恋色流星群
 

ほんの数秒の事のように感じてたその動作は、ちゃんと数分を経過していて。


玄関を白く照らしていた明かりは、設定された時間を超えて。

小さな音を立てて、消える。









暗くなったそこでも、一向に私を離さない。

身体を、ぴたりと隙間なく抱かれてるせいで。
背中越しに、航大の鼓動が身体中に響く。

肩に感じる、顎の感触と。
背中が知る、厚く逞しい胸。






「明後日、来るんだろ?」

薄暗さの中、囁くような静かな声が。
耳穴を、掠める。


『・・・聞いたの?』

陽斗くんに、と言いかけて。
彼の名前を出すのはやめた。


「うん、かなり前に聞いてた。
好きな子に、チケット渡したって。」


雨の中、お店にチケットを届けに来た。
あの日会えなかった、彼の背中。




「巡り巡って、もうお前だろ。
まさか、あの時はこんなことになると思ってなかったけど。」


“こんなこと”。
私も思って、なかったよ。


『私も。まさか、俺様七瀬様が。笑』

「ちげぇよ。」


大きく目の前に回る腕の中で、茶化すように笑うと。



「俺はもう。
そんなのよりずっと前から、お前が好きだったよ。」


こんな体勢で、まだ隙間があったんだ、と思うほど。
私はギュウッと、胸が締まった。




「あれは、もう見なくていいから。」

『あれ?』

「俺が見せるから。明後日は、俺を見に来い。」


クラッチの横、床の上でDVDの頭を覗かせる紙袋が目に入った。








「渡したいものがあるんだ。」


掠れた声に。
予感が、生まれる。


深く絡んでいた、腕が離れて。
意思とは反対に、私の身体は航大を振り返る。


リビングから漏れる光が。
整った顔を、ぼんやりと浮き上がらせる。



ジャケットの内ポケットから。
現れた、小さなパスケース。





もう、見えなくても分かる。
きっと、あれには青に白字で。
“planet”って書いてある。








「ライブが終わったら。
これで、俺のとこに来い。

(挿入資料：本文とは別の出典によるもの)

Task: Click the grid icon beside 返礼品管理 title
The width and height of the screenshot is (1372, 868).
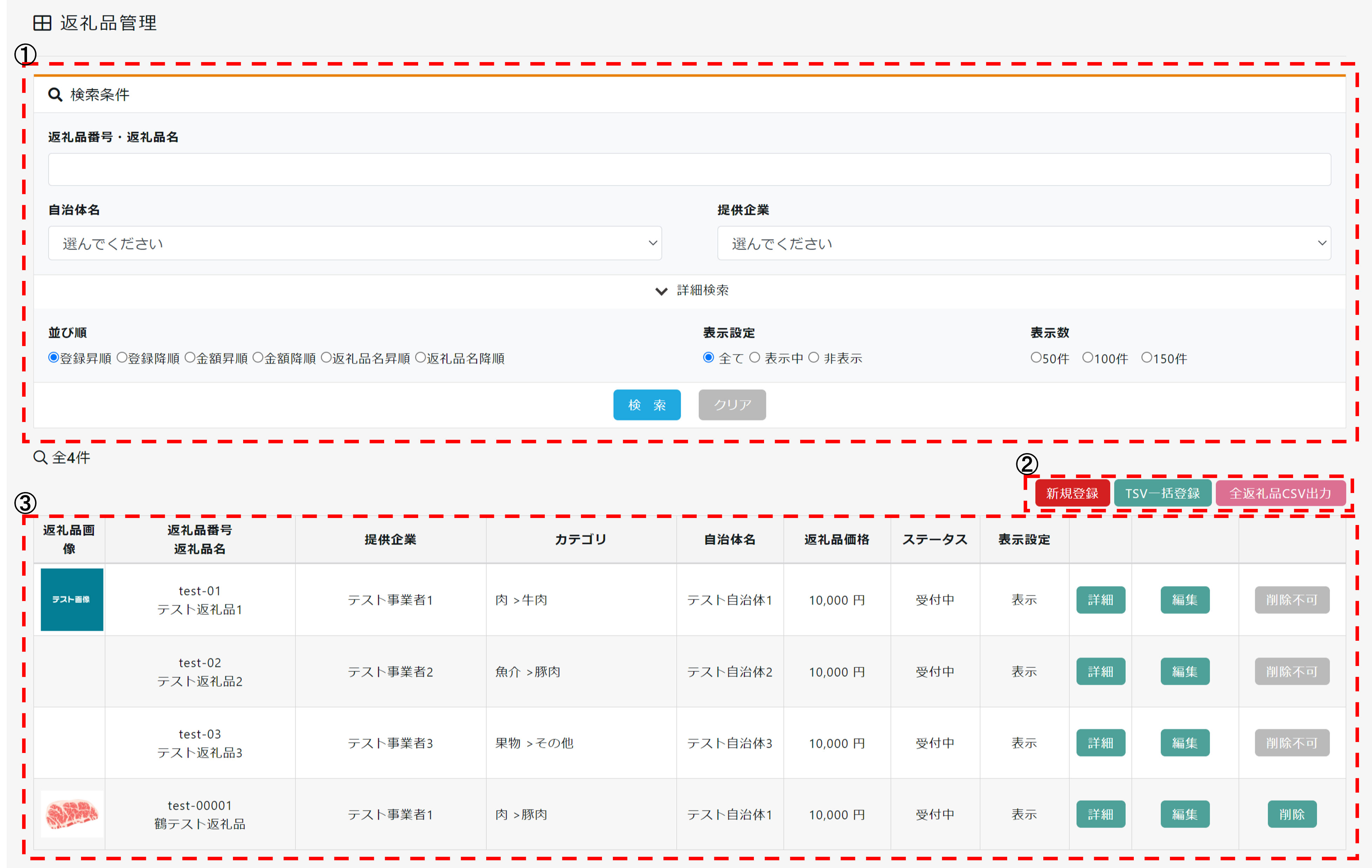Action: pyautogui.click(x=42, y=23)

」






脳を震わすほど、暴れ出す心臓を押さえる。




サングラスの奥の瞳と、目が合う。
そんなに、優しい瞳で見ないで。



こんなに、ずるい私を。

当たり前に、好きだなんて許さないで。




『いらない。』


絞り出した声は、震えていた。


だけど、私はもう二度と。






『私。

もうそれ、持ってる。』


正直じゃないことは、したくない。